Nel tempo, questa dipendenza dalla concretezza del corpo rischia di condurre a un appiattimento dei processi di pensiero, rendendoli meno permeabili al gioco dell’illusione e impoverendo la capacità simbolica. Il corpo, ridotto a oggetto concreto, finisce per oscurare quegli organizzatori psichici che permettono di contenere e trasformare le sensazioni provenienti da esso. Le identificazioni transitorie, che in età evolutiva possono costituire risorse adattive, rischiano così di consolidarsi in vere e proprie credenze, irrigidendo il campo rappresentazionale e ostacolando il gioco creativo dell’immaginazione.

In questo contesto, l’esperienza analitica si configura come un lavoro di costruzione di uno spazio psichico in cui il paziente possa elaborare immaginativamente il proprio corpo e le proprie rappresentazioni di sé. L’obiettivo è  l’ingresso del linguaggio e del simbolismo in quegli spazi annodati, promuovendo l’emergere di nuove immagini che consentano di creare legami più flessibili tra dimensioni interne ed esterne del Sé .

Riflettendo sul contributo di Winnicott alla questione del soggetto — centrato sulla ricerca di un luogo da cui partire per vivere (Winnicott, 1949) — propongo alcune linee per la pratica clinica con bambini e adolescenti che vivono esperienze di discontinuità corporea e di genere.
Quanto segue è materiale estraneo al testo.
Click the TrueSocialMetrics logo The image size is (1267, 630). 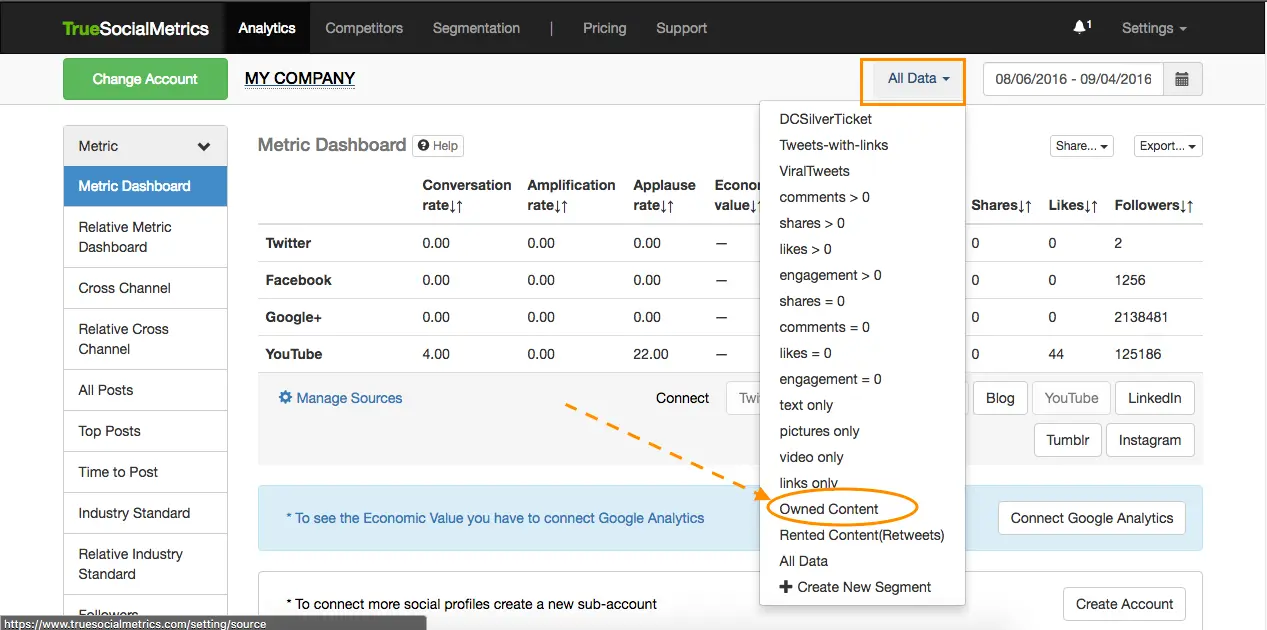pyautogui.click(x=136, y=28)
1.  Costituzione della dimensione dell’Essere e sensibilità verso i funzionamenti precoci. Gli analisti dell’età evolutiva non possono trascurare la rilevanza della dimensione dell’Essere come nucleo primario nella costruzione dell’identità: si tratta di uno stato fondamentale che coinvolge i livelli più profondi dell’organizzazione del sé, oltre i soli piani conflittuali. E’ importante riconoscere che ogni bambino come ogni adolescente va conosciuto in modo accurato, attraverso il gioco del transfert e la puntuale attenzione alla decodifica del controtransfert. 
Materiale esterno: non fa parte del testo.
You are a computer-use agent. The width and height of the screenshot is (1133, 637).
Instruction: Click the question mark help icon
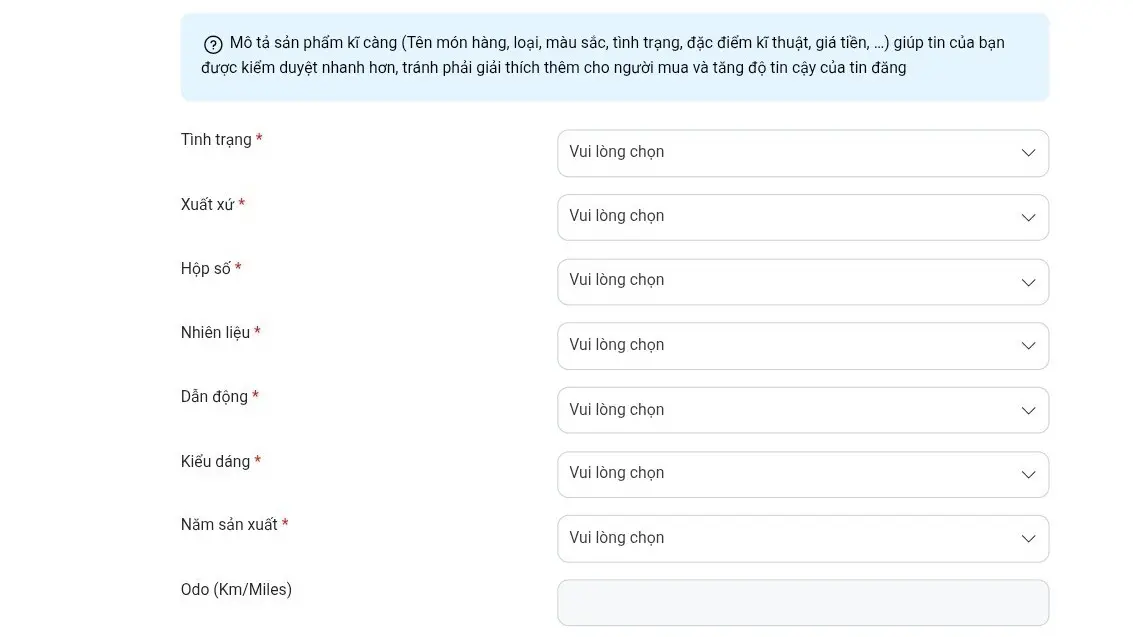point(212,44)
Ma c’è una differenza tra quei pazienti che hanno avuto delle esperienze precoci- nel corpo- soddisfacenti, che si possono rintracciare nel transfert, e quei pazienti le cui esperienze precoci di discontinuità del sè e/o di alterazione sono vissute  a livelli concreti dell’identità corporea.

Questa particolarità dell’esperienza sensoriale/corporea richiede di cambiare approccio metodologico e puntare sullo sviluppo di una sensibilità verso le particolarità dei funzionamenti precoci, che può essere solo frutto di una  conoscenza accurata  dei meccanismi e dei modelli di funzionamento della prima infanzia. È importante avere gli strumenti per rispettare la complessità di questa esperienza, per  rielaborare l’esperienza corporea spesso vissuta come estranea o traumatica, in modo da renderla più compatibile con l’identità soggettiva. Questo tipo di intervento promuove un lavoro terapeutico, in cui l’analista deve e fornire quegli elementi ambientali che sono essenziali per tornare allo psiche-soma e  ristabilire le proprie radici nel corpo.

Un passaggio reso possibile dal sostegno offerto da una relazione umana, e il lavoro principale è   proprio l’integrazione, l’esperienza dell’indwelling ovvero dell’abitare del sé nel corpo, come processo creativo del soggetto stesso.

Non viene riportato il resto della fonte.